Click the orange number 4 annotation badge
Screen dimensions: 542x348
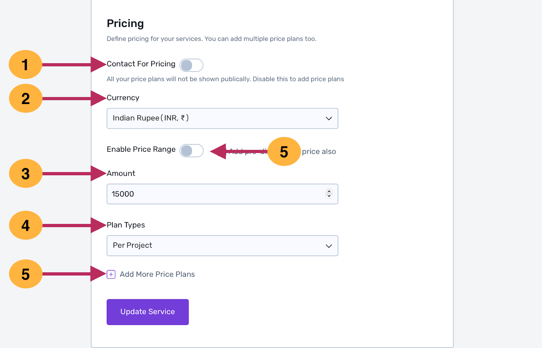click(25, 225)
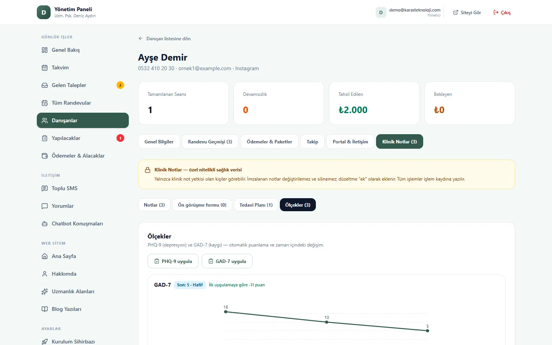This screenshot has width=552, height=345.
Task: Open Gelen Talepler inbox icon
Action: [44, 85]
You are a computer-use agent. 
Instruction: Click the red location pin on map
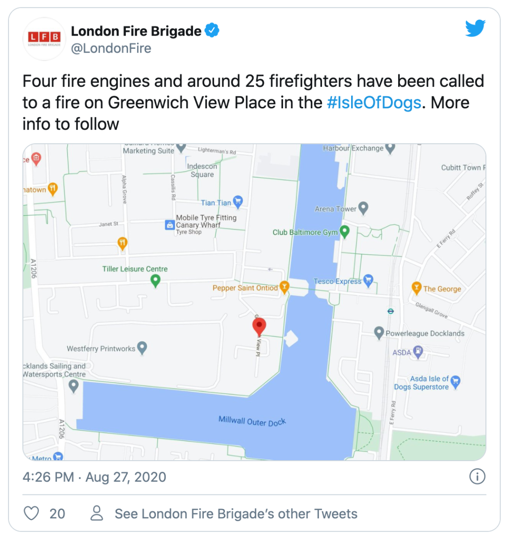[259, 326]
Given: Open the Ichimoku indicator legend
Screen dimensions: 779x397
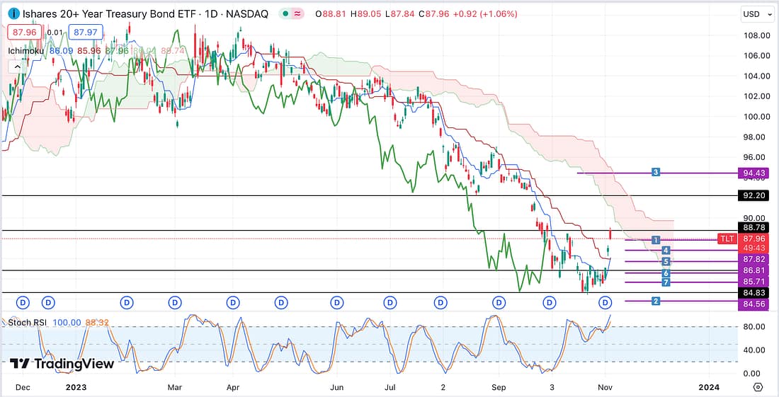Looking at the screenshot, I should coord(25,51).
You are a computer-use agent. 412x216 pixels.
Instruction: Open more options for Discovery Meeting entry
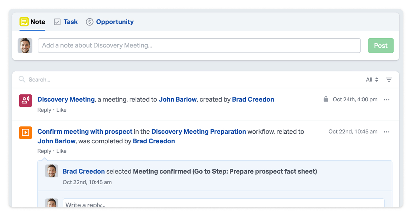point(387,100)
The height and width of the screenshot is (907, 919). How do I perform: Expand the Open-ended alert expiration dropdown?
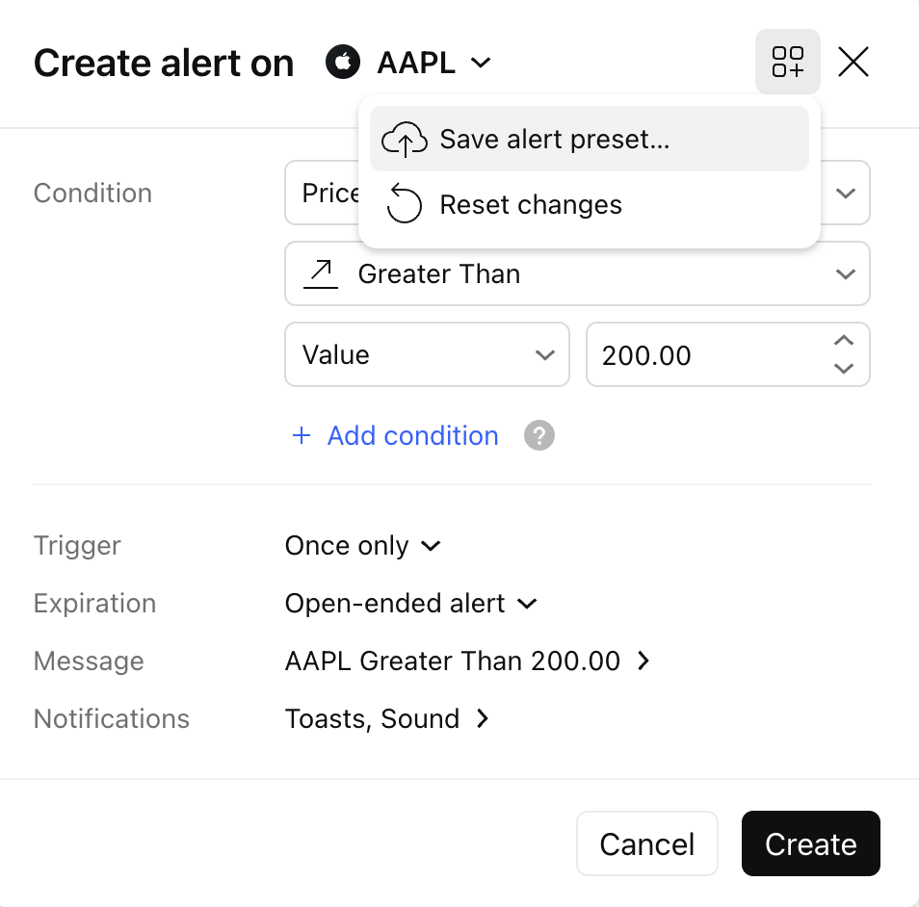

━━━━━━━━━━

Swap "Screen dimensions" for "Screen size" throughout the data above and write all of its lines out again, changing nothing else. Leave the pictures out.

Click the orange number 4 annotation badge
Screen size: 542x348
click(25, 225)
This screenshot has width=552, height=345.
Task: Open Gelen Talepler inbox icon
Action: [44, 85]
You are a computer-use agent. 
Instruction: Click the red location pin on map
[259, 326]
Given: Open the Ichimoku indicator legend
Screen size: 779x397
Looking at the screenshot, I should coord(25,51).
You are a computer-use agent. 412x216 pixels.
Instruction: Open more options for Discovery Meeting entry
point(387,100)
The height and width of the screenshot is (907, 919). How do I perform: Expand the Open-ended alert expiration dropdown?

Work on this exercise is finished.